══ Records for this exercise
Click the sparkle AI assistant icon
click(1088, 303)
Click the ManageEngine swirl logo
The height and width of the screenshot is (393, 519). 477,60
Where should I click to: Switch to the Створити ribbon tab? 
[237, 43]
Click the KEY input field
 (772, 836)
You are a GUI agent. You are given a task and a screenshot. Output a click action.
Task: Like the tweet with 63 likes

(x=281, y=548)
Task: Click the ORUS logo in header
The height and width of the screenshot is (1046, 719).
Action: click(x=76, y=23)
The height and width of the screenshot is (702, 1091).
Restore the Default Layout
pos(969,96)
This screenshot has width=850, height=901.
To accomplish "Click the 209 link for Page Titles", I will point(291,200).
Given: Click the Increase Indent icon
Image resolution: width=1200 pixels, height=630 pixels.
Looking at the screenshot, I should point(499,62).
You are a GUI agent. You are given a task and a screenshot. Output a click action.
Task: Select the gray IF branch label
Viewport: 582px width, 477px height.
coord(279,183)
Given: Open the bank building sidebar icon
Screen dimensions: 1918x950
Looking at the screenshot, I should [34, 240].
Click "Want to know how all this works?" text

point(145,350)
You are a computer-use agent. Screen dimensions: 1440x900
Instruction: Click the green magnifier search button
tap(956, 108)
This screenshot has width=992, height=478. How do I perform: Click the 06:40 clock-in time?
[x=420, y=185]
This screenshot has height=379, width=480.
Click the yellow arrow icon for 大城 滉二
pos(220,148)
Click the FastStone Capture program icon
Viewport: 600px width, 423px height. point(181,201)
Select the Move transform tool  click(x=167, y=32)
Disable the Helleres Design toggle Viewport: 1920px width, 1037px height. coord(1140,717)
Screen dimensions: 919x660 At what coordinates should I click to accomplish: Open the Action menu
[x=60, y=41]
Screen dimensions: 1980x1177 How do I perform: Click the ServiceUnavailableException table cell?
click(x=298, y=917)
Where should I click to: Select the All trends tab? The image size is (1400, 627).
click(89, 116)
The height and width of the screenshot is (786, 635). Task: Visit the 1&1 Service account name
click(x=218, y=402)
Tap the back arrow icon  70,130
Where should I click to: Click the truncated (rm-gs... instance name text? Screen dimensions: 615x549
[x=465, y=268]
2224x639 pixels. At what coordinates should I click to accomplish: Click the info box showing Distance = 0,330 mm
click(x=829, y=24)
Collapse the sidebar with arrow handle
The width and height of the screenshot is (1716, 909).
════
■ Exercise requirements
Please copy exactly the lines from the first line of the records above through the line containing "Given: Click the Increase Indent icon", including both, and nothing more.

■ Solution to this exercise
Click the sparkle AI assistant icon
click(1088, 303)
Click the ManageEngine swirl logo
The height and width of the screenshot is (393, 519). 477,60
Where should I click to: Switch to the Створити ribbon tab? 
[237, 43]
Click the KEY input field
 (772, 836)
You are a GUI agent. You are given a task and a screenshot. Output a click action.
Task: Like the tweet with 63 likes

(x=281, y=548)
Task: Click the ORUS logo in header
The height and width of the screenshot is (1046, 719).
Action: click(x=76, y=23)
The height and width of the screenshot is (702, 1091).
Restore the Default Layout
pos(969,96)
This screenshot has width=850, height=901.
To accomplish "Click the 209 link for Page Titles", I will point(291,200).
Given: Click the Increase Indent icon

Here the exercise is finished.